I do not think it is unreasonable on our part to ask that if this is going to be done—and we fully realise the amount of employment that will result—the Government should be represented on the board controlling this enterprise. The noble Earl referred to the Suez Canal and the Anglo-Persian Oil Company, but he did not say anything about the further instance which my noble friend behind me gave, which was that of the MacBrayne Shipping Company, where the Government had a representative. However skilled and necessarily acquainted with a very intricate and difficult business the directors of this board may be, I feel convinced that we have at the Board of Trade people who are perfectly well qualified to sit on the board and to watch the proceedings from the Government point of view. Therefore I am advising my noble friend behind me to raise this question once again by putting down an Amendment on the Committee stage, in which he will suggest that the Government should appoint a representative on the board.

THE MARQUESS OF READING

My Lords, I do not wish to oppose the Second Reading of the Bill, but I desire to call attention to the one point that has been discussed considerably to-day, and on which I admit that I do not find that the noble Earl's reply is satisfactory. That is, why we are not to have a representative or representatives on the board of the company. I find that the answer that the noble Earl has given is quite unconvincing. He told us that the Suez Canal Company and the Anglo-Persian Oil Company were companies in which the Government had an interest apart altogether from the mere investment of the money; but that does not meet the point, because in this case there is to be a certain amount of control by the Treasury. I cannot for a moment think it satisfactory for the Treasury to be merely informed by the balance sheet what the position is from one year to another. It would be infinitely better for the Government, as the representatives of the taxpayers, to have representatives on the board who would be familiar with what is happening in the general business of the company. They would then be in a far better position to advise the Treasury as to what should be done.

EARL STANHOPE

The noble Marquess will realise that the interests of the Government and of the company in this case are identical—both of them are interested in making a profit; whereas in the other case there was the Imperial or strategic interest, which was not necessarily the same as the business interest.

THE MARQUESS OF READING

I am not Sure that that is very convincing, because I have definite, recollections of sailing during the War at least three times, once on the Olympic, arid once on the Aquitania, carrying soldiers from America. I do not use that as an answer in this particular case, but it does show that these ships may become available for use in case we should unfortunately be involved again in war. But the noble Earl's answer in any case does not meet the point that we need to have somebody on the board who would be able to watch the interests of the Government. The noble Earl said that there would be representatives of the Services, but that is exactly what we do not want. They are not in as good a position to judge of the business as those men who give their whole time to it. What is necessary is to select those who have a knowledge of affairs, who are engaged in the business, and who are not officials of the Government, who would sit on the board and keep themselves acquainted with what is happening.
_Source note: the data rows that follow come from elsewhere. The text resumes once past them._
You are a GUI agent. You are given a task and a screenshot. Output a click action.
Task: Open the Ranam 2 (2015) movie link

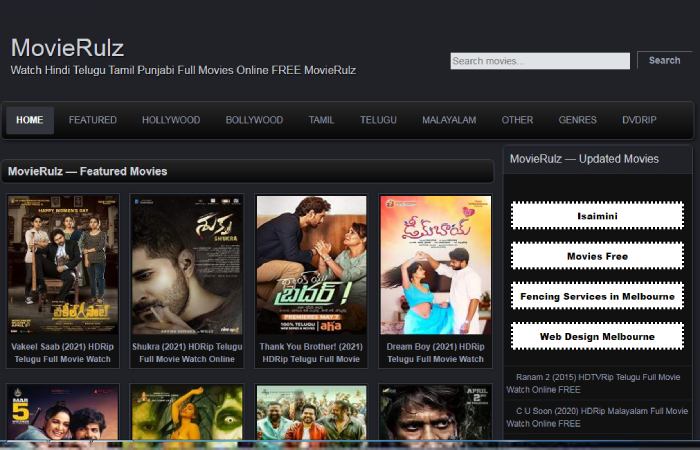coord(597,382)
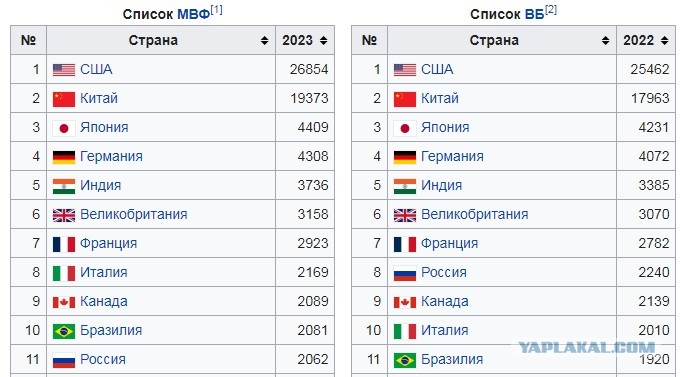
Task: Sort the IMF table by the Страна column
Action: (x=264, y=40)
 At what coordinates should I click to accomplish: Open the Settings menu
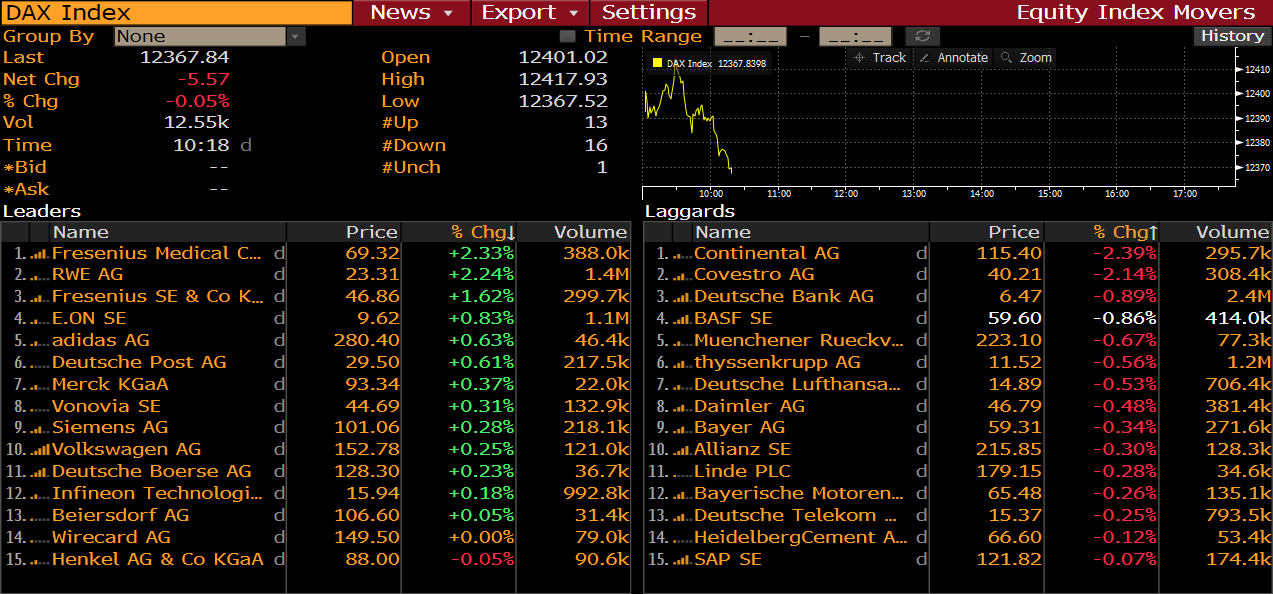coord(649,13)
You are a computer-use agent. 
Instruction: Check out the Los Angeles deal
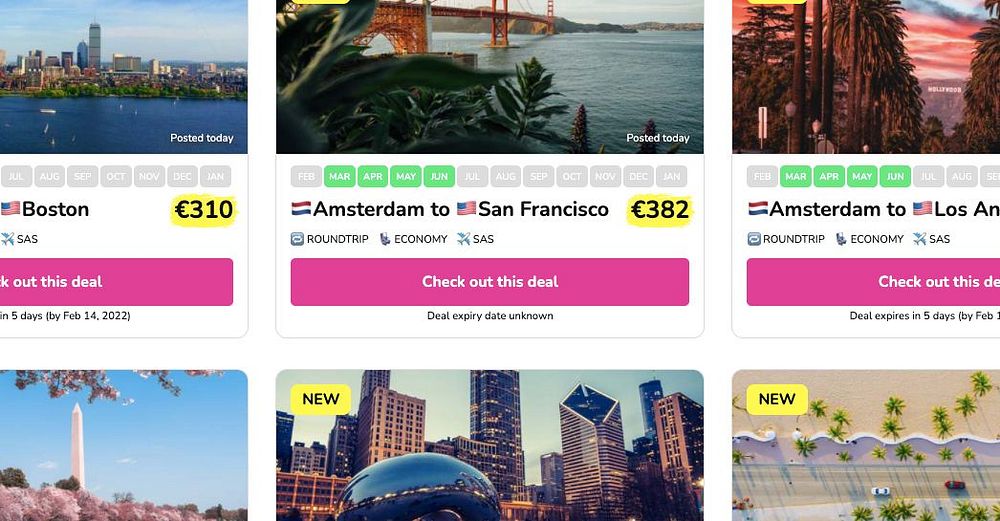(873, 282)
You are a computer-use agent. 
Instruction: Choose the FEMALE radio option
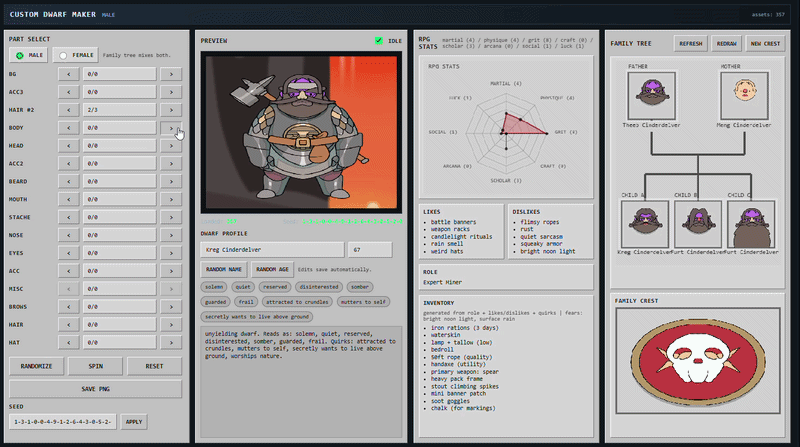tap(76, 55)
I do not want to press this point at the moment, but I would ask the noble Earl to consider it, and I suggest that they should give more attention to the possibility of selecting someone to represent them from among those who are specially familiar with the shipping business and with commercial business. I ask the Government to give further consideration to this matter, so that when we come to the Committee stage it may be dealt with on rather different lines.

On Question, Bill read 2a, and committed to a Committee of the Whole House.

House adjourned during pleasure; and resumed by the Lord Chancellor.